How To Freeze Chicken Chorizo Casserole
Not only does this Chicken and Rice dish make a delicious packed work lunch, it also freezes well. In fact, one of the secrets to cooking from scratch and not loosing your mind is to freeze leftovers in single portions using containers like these. Having individual portions frozen makes a world a difference. Dinner becomes extremely simple on busy nights and it allows people to choose what meal sounds best once you have a few choices on hand.
What To Serve With Chicken and Chorizo Casserole
One of the best side dishes for this casserole is a simple crisp salad using a delicious homemade dressing such as Homemade Ranch, Creamy Lemon Tahini Dressing or my favorite Simple Herbed Lemon Vinaigrette. However, if speciality salads are more of your cup of tea than you will love Strawberry Walnut Salad, Rocket Pear Salad or Green Bean and Tomato Salad.

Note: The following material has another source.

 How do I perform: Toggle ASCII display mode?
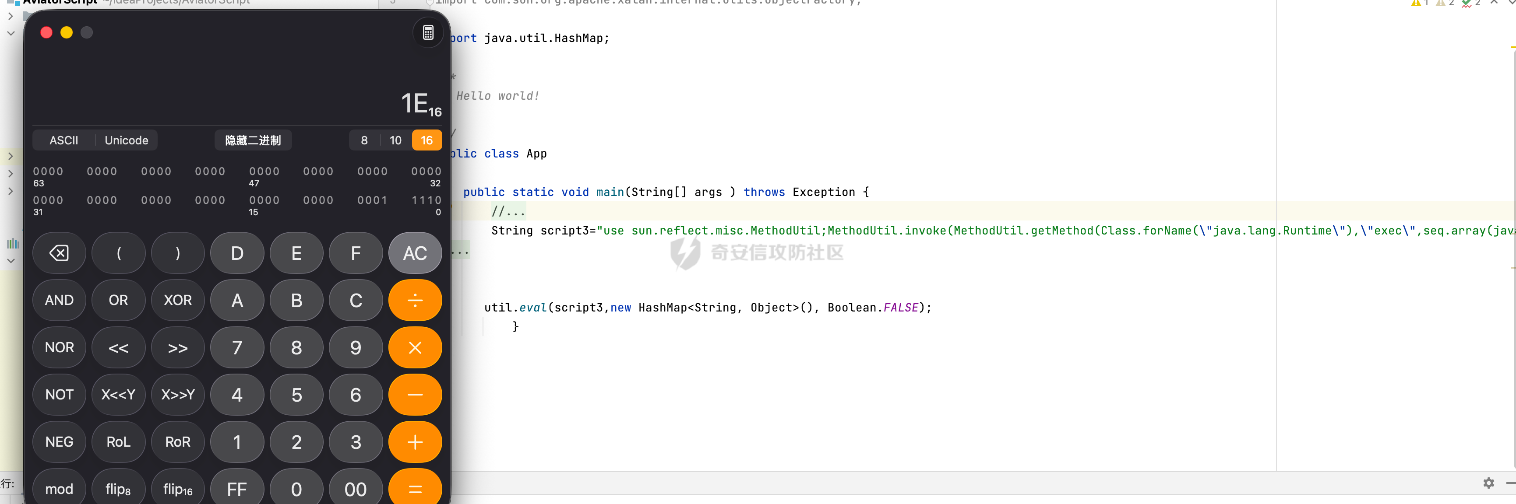pyautogui.click(x=64, y=141)
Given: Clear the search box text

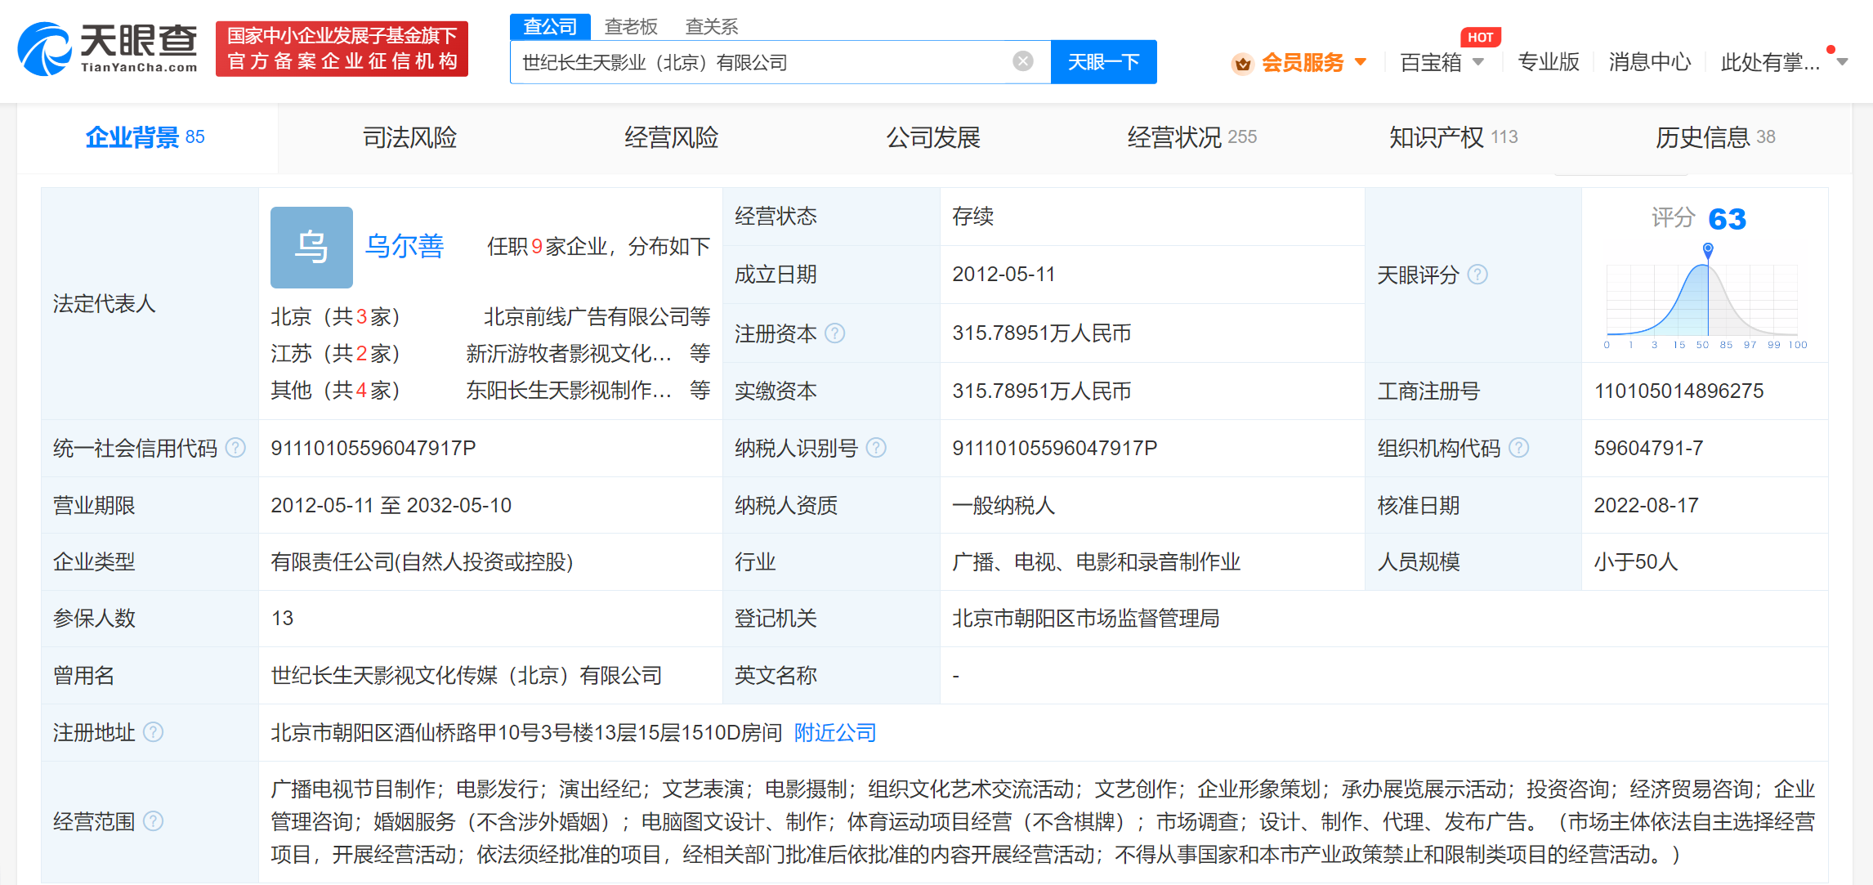Looking at the screenshot, I should [1022, 61].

Chicken and Chorizo Casserole
- 2 tbsp olive oil
- 1 lb Mexican style chorizo
- 2 lbs bone in chicken thighs (with skin) *see Note 2 below for boneless skinless chicken breasts
- 1 1/2 cups Basmati rice *rinsed and drained well
- 3 1/2 cups chicken broth
- 1 cup diced brown onion *about 1 med onion
- 1 lg red bell pepper *diced
- 2 lg garlic cloves *crushed or chopped
- 1/2 tbsp oregano
- 1 tsp salt
- 1 6 oz can green olives
- 1 14.5 oz can diced tomatoes *with juice
- Preheat oven to 350℉.Heat a 13 inch or larger cast iron skillet or oven safe stainless steel frying pan over medium high heat with 1 tbsp oil. Add chorizo and cook breaking apart the meat with a spatula. Once chorizo is cooked fully (about 10 mins) remove with a slotted spoon and set aside.
- To the chorizo drippings add the remaining tbsp of oil. Sear chicken thighs skin side down over the same heat, about 4 mins.
- Flip thighs and continue searing for an additional 3 mins. Remove from pan and set aside.
- To the chicken and chorizo drippings add the diced onion and bell pepper. Sauté until sweating and slightly tender, about 5-7 minutes.
- To the veggies add in garlic, oregano, salt, rice, olives, tomatoes and cooked chorizo. Stir well.
- Pour in chicken broth and submerge in chicken thighs, spread evenly in pan.
- Carefully transfer pan to oven. Bake uncovered for 50-70 minutes or until chicken is cooked through, liquid is absorbed and rice is tender.